Fig 5.2 The CD spectrum shown here has been obtained using the same 1mg/ml standard solution but now measured in a 0.5mm cylindrical cuvette. A 5 point Savitzky-Golay smooth has also been applied in order to make the spectrum as clean as possible in the far UV. The ratio of the two CD peaks should be close to 2.08.
5.2 Pantoyllactone
Pantoyllactone is also useful for calibration purposes as it has its CD maximum at a wavelength close to where UV CD measurements are made in protein studies. Its use for calibration purposes is particularly relevant when making stopped-flow CD measurements where the optical characteristics of the stopped-flow cell cause a smaller CD signal in the far UV to be produced relative to the same solution when measured in a regular cuvette. An accurately prepared pantoyllactone solution allows the stopped-flow configuration to be calibrated using the exact operational conditions required for CD kinetic measurements i.e. stopped-flow cell in place, same wavelength region, increased monochromator bandwidth.

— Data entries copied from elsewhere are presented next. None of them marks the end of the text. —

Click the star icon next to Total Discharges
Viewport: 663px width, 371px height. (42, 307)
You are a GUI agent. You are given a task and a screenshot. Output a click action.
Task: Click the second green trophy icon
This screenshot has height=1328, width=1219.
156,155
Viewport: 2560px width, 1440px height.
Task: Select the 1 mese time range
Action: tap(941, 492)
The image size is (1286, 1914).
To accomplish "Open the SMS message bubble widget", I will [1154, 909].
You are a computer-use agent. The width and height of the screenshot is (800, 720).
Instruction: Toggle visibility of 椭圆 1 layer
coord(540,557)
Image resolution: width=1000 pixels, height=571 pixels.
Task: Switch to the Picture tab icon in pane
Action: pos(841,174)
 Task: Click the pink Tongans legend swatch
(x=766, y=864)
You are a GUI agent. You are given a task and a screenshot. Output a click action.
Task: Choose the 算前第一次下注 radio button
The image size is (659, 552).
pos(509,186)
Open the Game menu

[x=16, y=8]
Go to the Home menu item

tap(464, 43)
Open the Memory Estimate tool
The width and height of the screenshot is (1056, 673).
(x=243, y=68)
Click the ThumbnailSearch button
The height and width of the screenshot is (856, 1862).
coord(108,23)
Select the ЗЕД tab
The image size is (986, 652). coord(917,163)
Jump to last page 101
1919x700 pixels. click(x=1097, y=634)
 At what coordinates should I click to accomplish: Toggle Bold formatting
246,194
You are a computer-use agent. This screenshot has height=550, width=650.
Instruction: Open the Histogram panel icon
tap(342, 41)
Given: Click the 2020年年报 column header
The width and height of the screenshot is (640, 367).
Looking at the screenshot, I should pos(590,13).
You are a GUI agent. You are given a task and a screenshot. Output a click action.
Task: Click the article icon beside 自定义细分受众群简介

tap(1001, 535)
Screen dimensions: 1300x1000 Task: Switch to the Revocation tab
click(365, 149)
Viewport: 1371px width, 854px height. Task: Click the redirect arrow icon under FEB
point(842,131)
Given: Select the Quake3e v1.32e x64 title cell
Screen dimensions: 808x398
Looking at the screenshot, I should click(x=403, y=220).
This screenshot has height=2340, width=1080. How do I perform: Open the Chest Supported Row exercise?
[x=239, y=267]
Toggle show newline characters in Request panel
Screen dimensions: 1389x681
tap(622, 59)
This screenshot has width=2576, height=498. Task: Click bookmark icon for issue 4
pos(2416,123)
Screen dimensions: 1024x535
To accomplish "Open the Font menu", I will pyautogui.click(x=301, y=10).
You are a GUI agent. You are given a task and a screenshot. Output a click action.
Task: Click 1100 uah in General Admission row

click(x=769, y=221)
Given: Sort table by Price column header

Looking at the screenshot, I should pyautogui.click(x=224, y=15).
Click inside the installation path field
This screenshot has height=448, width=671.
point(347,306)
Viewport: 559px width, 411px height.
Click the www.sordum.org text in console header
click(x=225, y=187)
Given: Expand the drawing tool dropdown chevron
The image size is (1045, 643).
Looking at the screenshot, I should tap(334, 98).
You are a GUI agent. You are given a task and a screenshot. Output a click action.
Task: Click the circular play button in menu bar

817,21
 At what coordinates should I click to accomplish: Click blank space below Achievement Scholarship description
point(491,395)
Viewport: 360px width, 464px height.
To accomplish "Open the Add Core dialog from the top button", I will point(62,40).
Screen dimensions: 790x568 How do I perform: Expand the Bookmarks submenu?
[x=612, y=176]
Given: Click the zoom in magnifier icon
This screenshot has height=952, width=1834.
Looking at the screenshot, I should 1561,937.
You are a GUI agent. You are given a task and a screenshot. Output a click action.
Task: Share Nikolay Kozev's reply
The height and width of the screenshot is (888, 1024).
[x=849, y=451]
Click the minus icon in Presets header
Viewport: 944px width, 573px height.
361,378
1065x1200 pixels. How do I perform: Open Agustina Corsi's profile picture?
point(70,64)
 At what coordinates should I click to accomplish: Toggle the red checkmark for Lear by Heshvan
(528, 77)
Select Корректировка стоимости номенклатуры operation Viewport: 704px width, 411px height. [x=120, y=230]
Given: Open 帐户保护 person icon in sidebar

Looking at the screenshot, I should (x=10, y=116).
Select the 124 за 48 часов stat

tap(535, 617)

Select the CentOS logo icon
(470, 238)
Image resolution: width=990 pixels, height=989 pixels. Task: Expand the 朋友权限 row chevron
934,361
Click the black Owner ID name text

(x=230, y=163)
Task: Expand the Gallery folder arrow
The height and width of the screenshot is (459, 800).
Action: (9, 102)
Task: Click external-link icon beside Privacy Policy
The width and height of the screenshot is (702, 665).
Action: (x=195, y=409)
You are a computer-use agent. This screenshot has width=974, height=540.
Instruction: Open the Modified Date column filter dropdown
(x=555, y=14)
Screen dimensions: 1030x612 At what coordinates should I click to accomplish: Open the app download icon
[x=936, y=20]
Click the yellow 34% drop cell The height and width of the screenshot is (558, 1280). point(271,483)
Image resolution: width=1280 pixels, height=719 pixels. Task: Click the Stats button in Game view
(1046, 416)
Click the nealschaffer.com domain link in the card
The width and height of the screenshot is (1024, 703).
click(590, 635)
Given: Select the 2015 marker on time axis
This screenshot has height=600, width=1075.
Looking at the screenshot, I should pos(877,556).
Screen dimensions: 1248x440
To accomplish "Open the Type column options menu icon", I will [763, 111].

| Test Sample:- | Pantoyllactone in water |
| Solute: | Pantoyllactone |
| Source: | Sigma P-2625 |
| MW: | 130.1 |
| Conc: | 0.15mg/mL in distilled water |
| CD value: | -186mdeg at 219nm |
| Measurement Conditions (PiStar) | |
| Wavelength Range: | 190-260nm |
| Wavelength step: | 0.2nm |
| Bandwidth: | 2nm |
| Optical Path: | 10mm |
| Counts/step: | 10,000 |
| Nitrogen purge: | Yes (10L/min) |
Fig 5.3. The CD spectrum of a 0.15mg/mL solution of pantoyllactone as measured in a 10mm optical path. At the wavelength maximum of 219nm, the CD value of a 0.15mg/mL solution should be -186 millidegrees. Calibration using pantoyllactone is recommended prior to stopped-flow CD measurements in the far UV.
5.3 Cyanocobalamin (Vitamin B12) in water
| Test Sample:- | Cyanocobalamin |
| Solute: | Cyanocobalamin or Vitamin B12 |
| Source: | Sigma V-2876 |
| MW: | 1355 |
| Conc: | 0.2mg/mL in distilled water (0.15x10 -3 M) |
| Measurement Conditions (PiStar) | |
| Wavelength Range: | 200-600nm |
| Wavelength step: | 1nm |
| Bandwidth: | 2nm |
| Optical Path: | 0.5mm or 1mm |
| Counts/step: | 35,000 |
| Nitrogen purge: | No |
Fig 5.4 The CD spectrum of a 0.2mg/mL solution of cyanocobalamin (vitamin B12) as measured using a 1mm optical path.
5.4 Protein solutions
| Sample:- | Lysozyme in water |
| Solute: | Lysozyme |
| Source: | Boehringer 1243 004 |
| MW: | 14,400 |
| Conc: | 0.2mg/mL in distilled water |
| Sample:- | Cytochrome c in water |
| Solute: | Cytochrome c |
| Source: | Sigma C-2506 |
| MW: | 12384 |
| Conc: | 0.2mg/mL in distilled water |
| Measurement Conditions (PiStar) | |
| Wavelength Range: | 180-260nm |
| Wavelength step: | 0.2nm |
| Bandwidth: | 2, 3 or 4nm |
| Optical Path: | 0.5mm |
| Counts/step: | 40,000 |
| Nitrogen purge: | Yes (10L/min) |
Fig 5.5. CD spectra for 0.2 mg/mL solutions of lysozyme (top) and cytchrome c (above). These scans were acquired using a 2 nm monochromator bandwidth and a 0.2 nm wavelength increment. The time for each scan was about 8 minutes. No signal processing/smoothing has been applied.
Fig 5.6. CD spectra for 0.2 mg/mL solutions of lysozyme (top) and cytochrome c (above). These scans were acquired using a 4 nm monochromator bandwidth. All other parameters were the same as in Fig 5.5.